We found out the next day that my mom, who is on Coumadin fell and hit her head and broke her nose in several places. Thankfully, she is okay, but did have surgery the following week- normally I'd have been there in a New York minute but there was just no way. I have yet to miss a rotation day, and damn, since this was THE rotation, I was not going to start that now. I had my 4 days off (scheduled and I arranged shifts to allow for that) and I knew she was in good hands.

Several more annoying things happened, all connected in some way to each other to create a chain of "ughs".  But...

Today... I can laugh a bit at it all because-

Art is doing SO much better than anyone could have ever expected. Yes- margins were clear and nodes as well.
Nick not only kicked A** on midterms, but finally heard and is now a U of M student starting Summer 2012.
My mom sounds great and is doing well!
 I got A's on my last 4 rotations. I have heard back from the NY ED residency program, so that might be on track, and have a job interview at the UMHS, and remain hopeful that EPMG might offer a fellowship again in ED for PA's.
I had a great meeting with my program director that instead of being the dressing down I was convinced I thought it must be, instead turned out to be a huge moral booster, unexpected but oh-so-nice.
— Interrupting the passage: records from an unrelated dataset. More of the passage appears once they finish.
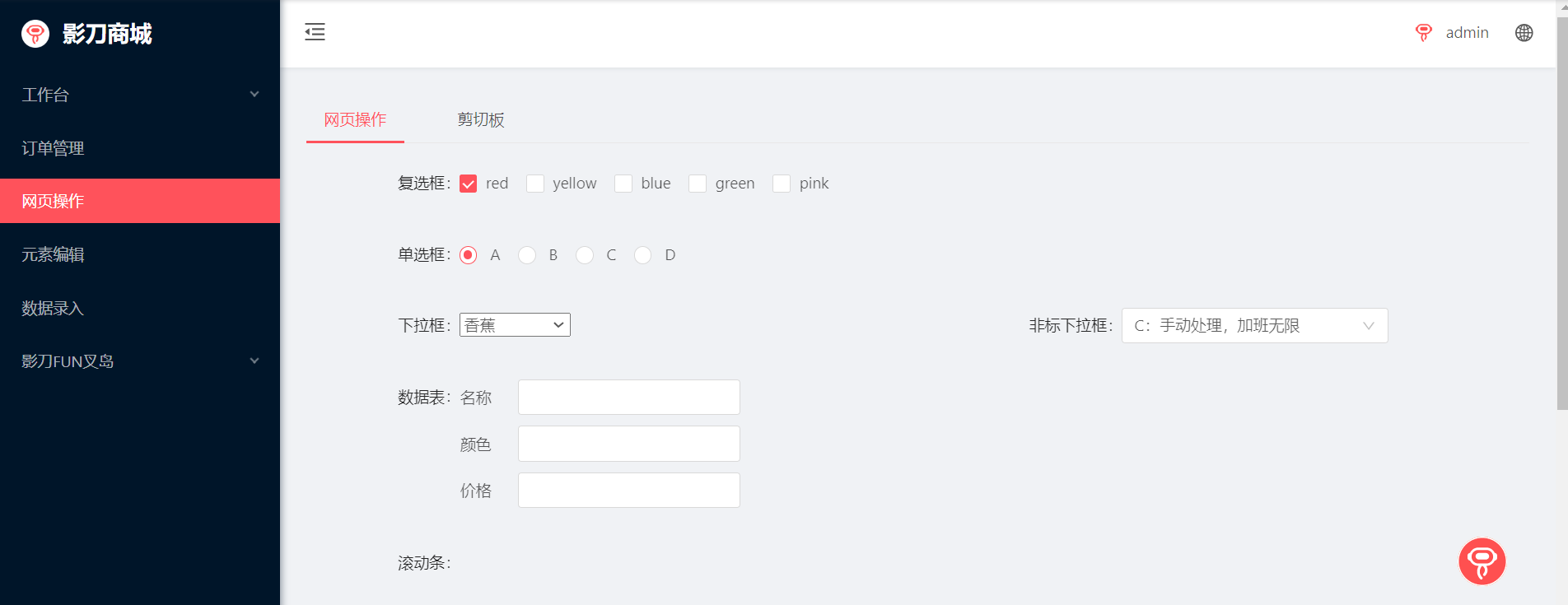The height and width of the screenshot is (605, 1568).
Task: Collapse the sidebar with the menu fold icon
Action: [315, 33]
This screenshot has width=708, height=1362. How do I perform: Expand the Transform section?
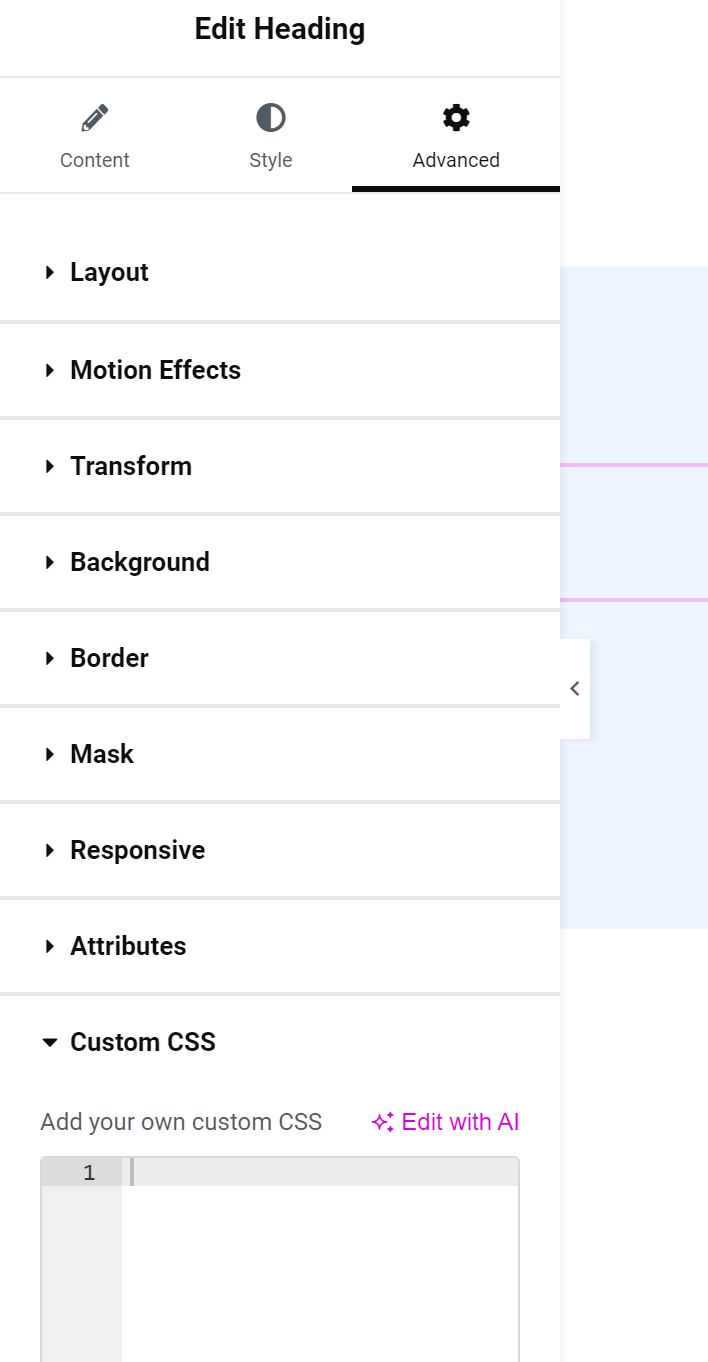[x=280, y=466]
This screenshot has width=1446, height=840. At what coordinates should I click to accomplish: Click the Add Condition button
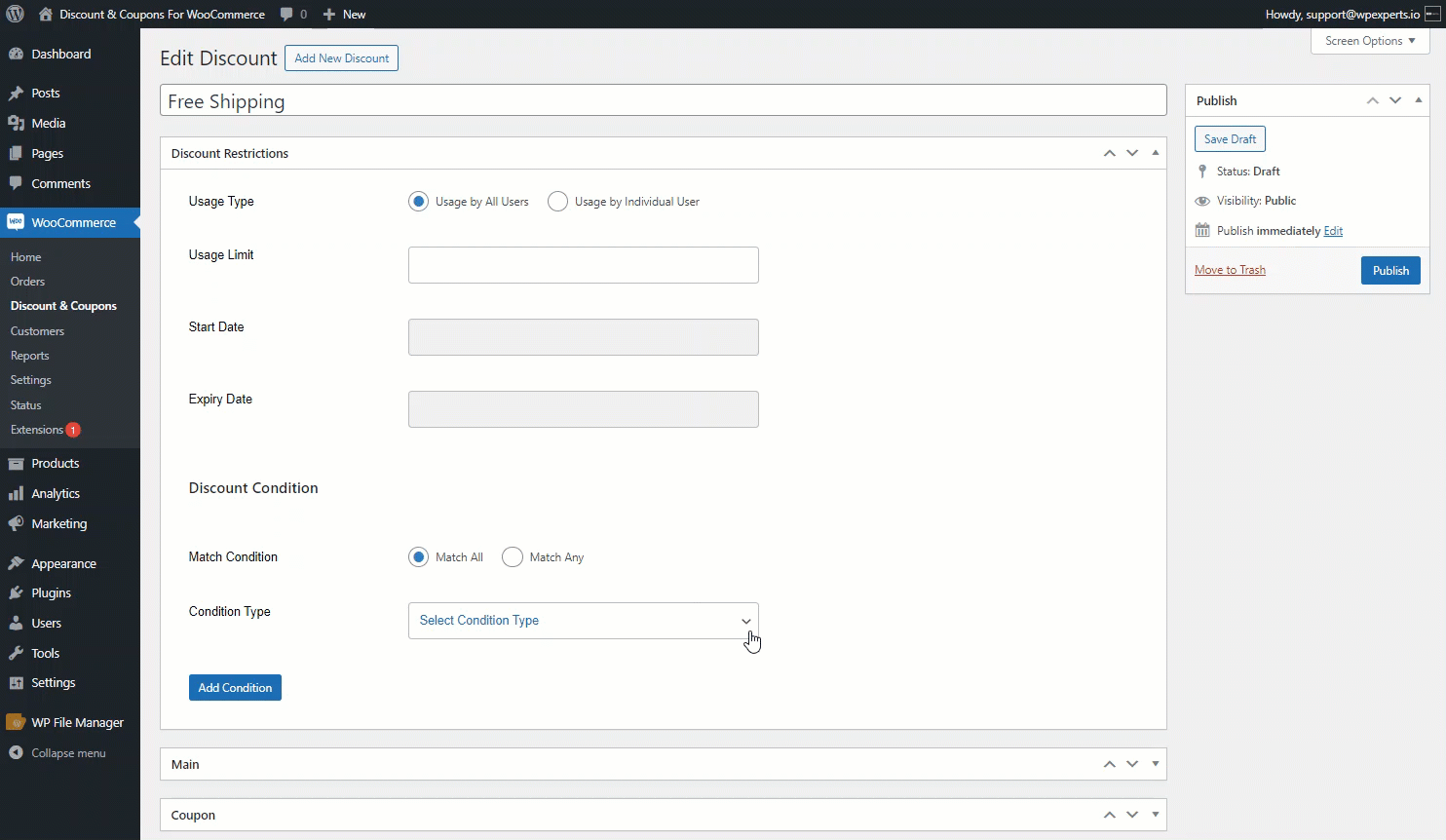click(235, 688)
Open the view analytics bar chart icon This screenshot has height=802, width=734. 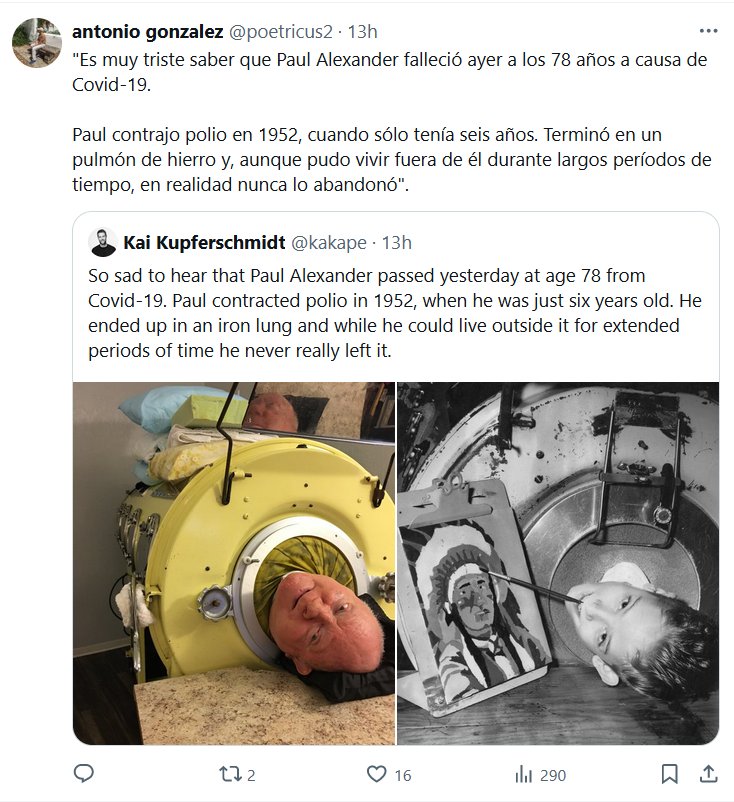pos(524,774)
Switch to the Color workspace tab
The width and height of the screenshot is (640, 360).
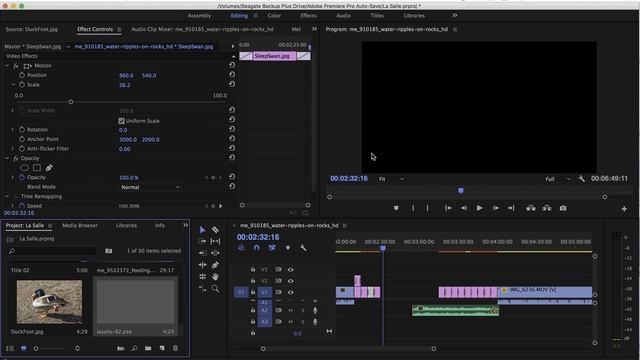[x=274, y=16]
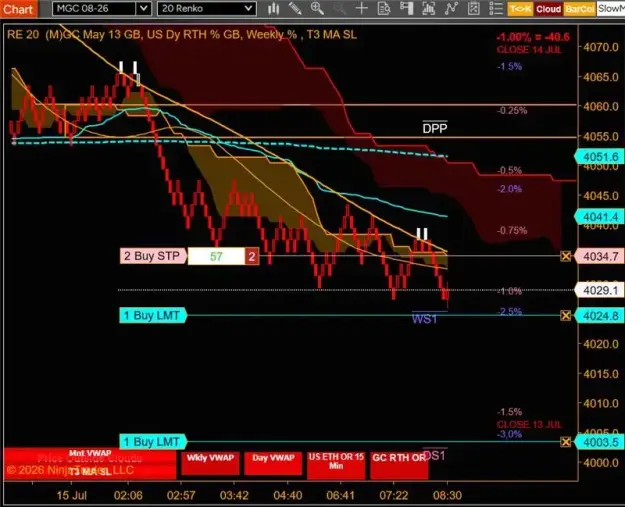This screenshot has width=625, height=507.
Task: Open the strategies icon
Action: click(451, 8)
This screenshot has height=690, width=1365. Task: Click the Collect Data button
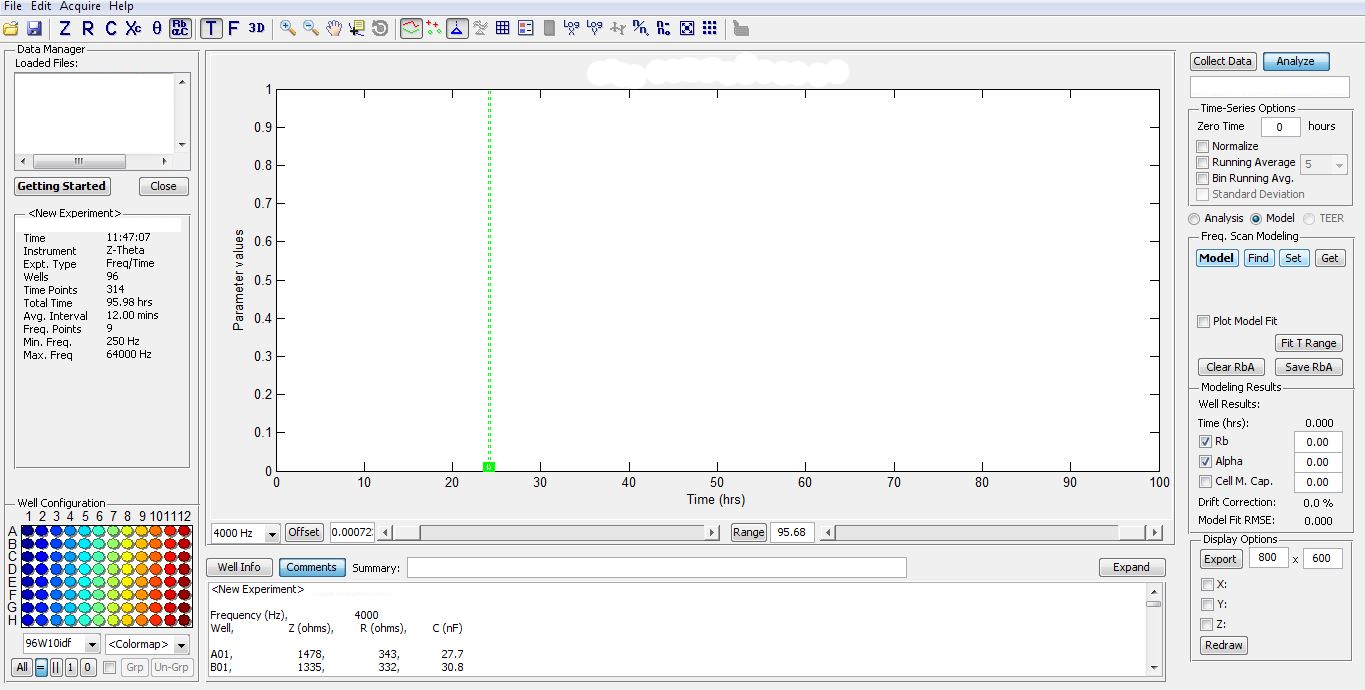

Finally, our sweet "White kitty" Lucas, who has been quite sick, remains alive, and holding on. We are not sure what his deal is, but he is quite sick. Hopefully he turns the corner- but I thought last Thursday that for sure he would not be alive today. He is. The vet remains totally baffled. But, he is thus far still here.

There are a lot of great ED stories to share, and moments that make me SO happy I am on this path, but Adios February. I am more than ready for  March, despite turning 50!